Another big problem lies in the tension between their innovating compulsion and the mainstream
perception of past. The strong educative role of museums tends to put under
scrutiny the exhibits, in the constant attempt to show to the public the
complexity of the past events, this often happens in ways that conflicts not only with the opinion
of the visitors ( a struggle that could bring good results in the visitors
themselves) but also with institutions. The case of the exhibit of the Enola
Gay (the bomber that released the first atomic bomb on Hiroshima in 1945), well
documented by Edward T. Linenthal in History
Wars: The Enola Gay and other Battles for the American Past, offers a very
clear example of how an honest depiction of the past can enter in dangerous
minefields of blind patriotism, national pride and fossilized representation of
past events. In the case in question the problem became even more acute because
of the national relevance of the Smithsonian Institute and its role of memorial
of national pride, role that can’t easily coexist with the one of educational
instrument if the argument is historically related.
Ken Yellis in his paper Fred Wilson, PTSD, and me: Reflection on the
History Wars understands the lesson from Enola Gay’s aborted takeoff but also acknowledges the success of another exhibit, Mining the Museum. While the first teaches
the errors to avoid, the second offers an interesting and effective interpretation
of the role of the museum as stage for a new interaction between public and
historical analysis. A new language seems to be needed, a dramatized and artistic
interpretation of the past able to feed the new appetite of a public in search for new stimulation.

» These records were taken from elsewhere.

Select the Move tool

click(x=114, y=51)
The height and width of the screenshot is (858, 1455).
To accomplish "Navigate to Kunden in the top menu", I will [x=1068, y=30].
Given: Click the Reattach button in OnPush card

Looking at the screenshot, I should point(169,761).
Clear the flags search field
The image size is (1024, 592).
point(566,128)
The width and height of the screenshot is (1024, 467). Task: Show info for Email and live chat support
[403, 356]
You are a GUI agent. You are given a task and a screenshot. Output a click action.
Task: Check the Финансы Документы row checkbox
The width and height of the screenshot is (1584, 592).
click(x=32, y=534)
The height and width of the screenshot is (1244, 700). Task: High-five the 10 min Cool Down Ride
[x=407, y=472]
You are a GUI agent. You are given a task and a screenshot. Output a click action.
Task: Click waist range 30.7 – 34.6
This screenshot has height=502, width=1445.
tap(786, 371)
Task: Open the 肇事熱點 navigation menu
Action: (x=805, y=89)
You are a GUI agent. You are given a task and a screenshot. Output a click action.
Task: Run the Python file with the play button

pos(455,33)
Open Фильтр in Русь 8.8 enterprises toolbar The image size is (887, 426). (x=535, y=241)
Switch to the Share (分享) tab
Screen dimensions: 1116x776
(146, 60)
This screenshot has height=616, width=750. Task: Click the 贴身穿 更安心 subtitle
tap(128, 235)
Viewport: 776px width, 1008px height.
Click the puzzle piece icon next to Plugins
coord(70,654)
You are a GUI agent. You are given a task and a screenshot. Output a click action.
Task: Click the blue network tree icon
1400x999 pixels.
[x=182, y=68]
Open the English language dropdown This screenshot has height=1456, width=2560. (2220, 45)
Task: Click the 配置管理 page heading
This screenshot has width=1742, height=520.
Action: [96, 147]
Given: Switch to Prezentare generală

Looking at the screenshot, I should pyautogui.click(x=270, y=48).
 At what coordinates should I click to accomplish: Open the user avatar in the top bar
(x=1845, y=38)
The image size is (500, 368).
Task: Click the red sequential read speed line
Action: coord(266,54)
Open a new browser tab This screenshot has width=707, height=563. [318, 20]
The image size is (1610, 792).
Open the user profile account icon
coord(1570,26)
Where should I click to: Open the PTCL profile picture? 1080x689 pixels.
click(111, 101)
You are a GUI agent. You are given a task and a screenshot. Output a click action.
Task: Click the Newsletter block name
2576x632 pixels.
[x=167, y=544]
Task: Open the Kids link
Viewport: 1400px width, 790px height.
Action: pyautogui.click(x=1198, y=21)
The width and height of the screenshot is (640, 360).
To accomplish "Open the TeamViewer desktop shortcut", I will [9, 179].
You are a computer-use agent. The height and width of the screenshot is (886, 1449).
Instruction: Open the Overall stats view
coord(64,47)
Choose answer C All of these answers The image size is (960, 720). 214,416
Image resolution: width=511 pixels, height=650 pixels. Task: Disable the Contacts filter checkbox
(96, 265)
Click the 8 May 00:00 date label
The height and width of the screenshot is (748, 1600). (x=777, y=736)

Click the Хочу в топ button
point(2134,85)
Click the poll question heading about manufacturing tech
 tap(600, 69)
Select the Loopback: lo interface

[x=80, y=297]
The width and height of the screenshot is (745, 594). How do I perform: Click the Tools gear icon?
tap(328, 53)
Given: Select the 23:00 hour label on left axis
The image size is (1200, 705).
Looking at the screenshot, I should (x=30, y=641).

Interesting for the analysis of
non-academic driven museums is the book Private
History in Public by Tammy S. Gordon. He explains the forces behind three
different kind of historically driven environments, which he defines as
Community, Entrepreneurial and Vernacular exhibitions.
The Community exhibit derives from a reappropriation
of the control over heritage from communities that others defined before. These exhibits are
often strongly related to folklore, religion, and ethnicity and sometime lack the high professionalism of the academic museums; however they miss also the “oversaturated
high polished [of] cultural products”, which often alienates the public.
The Entrepreneurial and the
Vernacular exhibits are interesting and borderline, because they offer an
interpretation of the past private and public at the same time. The first
category -- that defines a private organized and personally managed little
museum, often linked with an artisanal workplace – is easily deciphereable as
museum: these exhibits lack probably a deep interpretation of the past, but
offer a genuine representation of it. The second category, the Vernacular,
groups private collections in public environment, such as the memorabilia in
bars and shops. Personally, I find difficult to imagine a bar full of
collectibles as a museums, because it misses totally the active cultural
interpretation of the past, but at the same time the insertion of this category
in the book offers an interesting perspective on the real meaning of museum, a
meaning that presently appears blurry while it waits a new definition.
[i] Language that offers
sometimes gems of sibylline splendor: “Objects are remarkably unobjective
subjects, if we mean by objective stable, self-sufficient, or self-explanatory”.